My grandmother, Marjory Ann Carr (Hopper) is on the middle left with her sister, Lillian on the far left. Lillian had a disastrous romance and never married. She lived with her sister's family all her life. My father hinted that this was not an unmixed blessing since she had a sour attitude toward men and he and his older brother were growing up to be such.
The other two girls are cousins. The picture was probably taken in Arkansas where they spent all their early lives. The deckled edge is from a copy made later; the original one was glued onto a thin board.

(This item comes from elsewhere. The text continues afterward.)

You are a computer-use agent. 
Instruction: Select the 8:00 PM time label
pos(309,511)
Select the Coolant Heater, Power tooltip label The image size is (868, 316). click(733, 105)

I have been looking through old pictures tonight; this has long been one of my favorites.
Did you know Abraham Lincoln (1809-1865) wrote poetry?
Here is the first part of a longer poem that he wrote at age 17. The longer version can be found in the Library of America's American Poetry; the Nineteenth Century, 1993.
My childhood's home I see again
And sadden with the view;
And still as mem'ry crowds my brain
There's pleasure in it, too.
O memory! thou midway world
’Twixt earth and paradise,
Where things decayed and loved ones lost
In dreamy shadows rise,
And, freed from all that’s earthly, vile,
Seem hallowed, pure and bright,
Like scenes in some enchanted isle
All bathed in liquid light.
As dusky mountains please the eye
When twilight chases day;
As bugle notes that, passing by,
In distance die away;
As leaving some grand waterfall,
We, lingering, list its roar --
So memory will hallow all
We’ve known but know no more.
Near twenty years have passed away
Since here I bid farewell
To woods and fields, and scenes of play,
And playmates loved so well.
The friends I left that parting day
How changed, as time has sped!
Young childhood grown, strong manhood gray;
And half of all are dead.
I hear the loved survivors tell
How nought from death could save,
Till every sound appears a knell
And every spot a grave.
I range the fields with pensive tread,
And pace the hollow rooms,
And feel (companion of the dead)
I’m living in the tombs.
from Poet's Choice; Poems for Everyday Life; selected and introduced by Robert Hass, Ecco, 1998, pages 56-57.
Nicely done, Abraham, four line stanzas, alternating four and three-beat lines and rhyming abab. This is the way things used to be done and some people still miss it!